Pandering to voters in Florida yesterday, Newt announced his intent to build a lunar base: "When they have 13,000 Americans living on the moon, they can petition to become a state." Noreen Malone smirks:
In case you read that (which, by the way, Newt says will happen by the end of his second term) and thought, I mean, dude, we just shut down our shuttle program. Do you know how much money that will cost? Aren't you supposed to be the tea party's guy? And don't we have some problems with the way things are going these days on Earth? …. well, Newt has an answer for you, ye of little faith. " I accept the charge that I am an American, and Americans instinctively are grandiose." Who's on his speech-writing team, Saul Bellow and Buzz Lightyear?

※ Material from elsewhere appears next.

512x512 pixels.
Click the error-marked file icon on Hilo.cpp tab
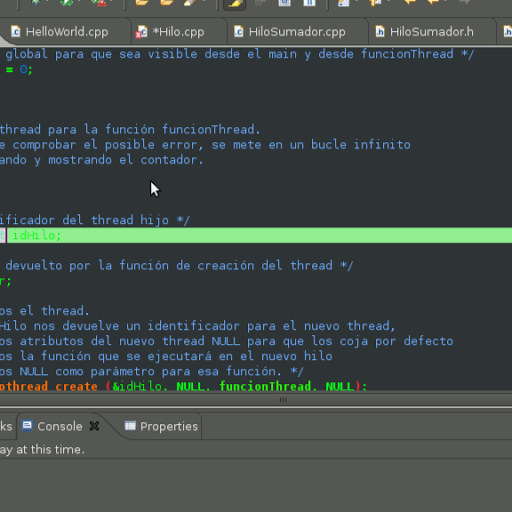[141, 32]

Weigel thinks the ploy is savvy:
Gingrich proposed it in his 1984 futurist manifesto Window of Opportunity, published during his third term in the House. In a classic Gingrichian touch, the moon colony's statehood would be made possible by a "Northwest Ordinance for Space." His "space sex" theorizing and space mirror mathematics got more attention, but the moon idea; that was the big one. He's never backed down from it. Why would he? Why would he do it in Florida? We call this chunk of the state the "space coast" for a reason, ably explained by Paul Barrett in a great 2010 piece about the local recession.
Jim Newell looks ahead:
What about Mars? "Gingrich also said he would push to develop propulsion technology that would get man to Mars." He would merely "develop" the project. Such a cop-out.